Striking NYU Grad Workers: “Our Struggle, Like Every Labor Struggle, Is Part of a Larger Fight”
New York University's finances are flush, yet the administration has stonewalled grad workers on wages and other demands, including limiting New York police officers' access to campus buildings. Now, the thousands-strong union is on strike.

New York University grad workers on the picket line on Tuesday. (Eric Blanc)
There are over 2,200 graduate workers at New York University. As of Monday, they are on strike.
The work stoppage began after what GSOC-UAW, the graduate workers’ union, describes as nine months of stonewalling at the bargaining table by the university administration. The union delivered a petition to NYU at the start of last month, urging management to “take contract negotiations seriously and make meaningful counter-proposals” or face a strike. The school chose a strike.

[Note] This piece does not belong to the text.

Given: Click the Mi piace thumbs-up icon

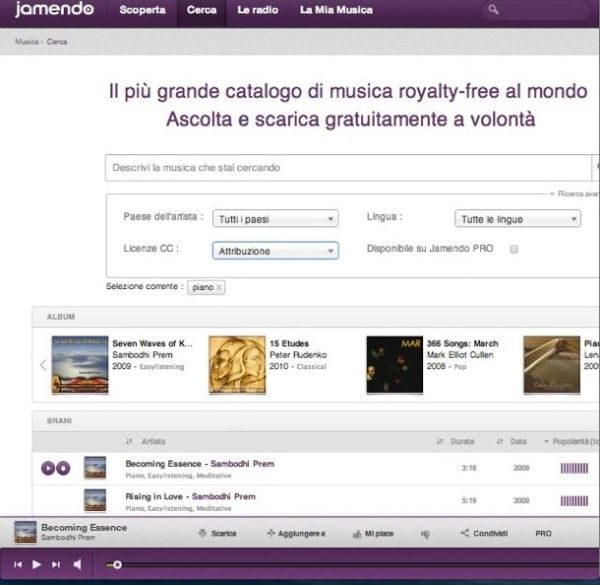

Bargaining began in August of 2020, and distance between the sides remains: sticking points for the strikers include the administration’s refusal to offer more than a $1-an-hour wage increase and its refusal to bargain over GSOC’s health and safety proposals, which include demands barring NYPD officers’ from entering campus buildings without a warrant and mandating that NYU no longer contract with the NYPD for events. In a letter that went out to some of the strikers’ parents, NYU president Andrew Hamilton calls the strike “unwarranted, untimely and regrettable” and advocates for a mediator to join the process.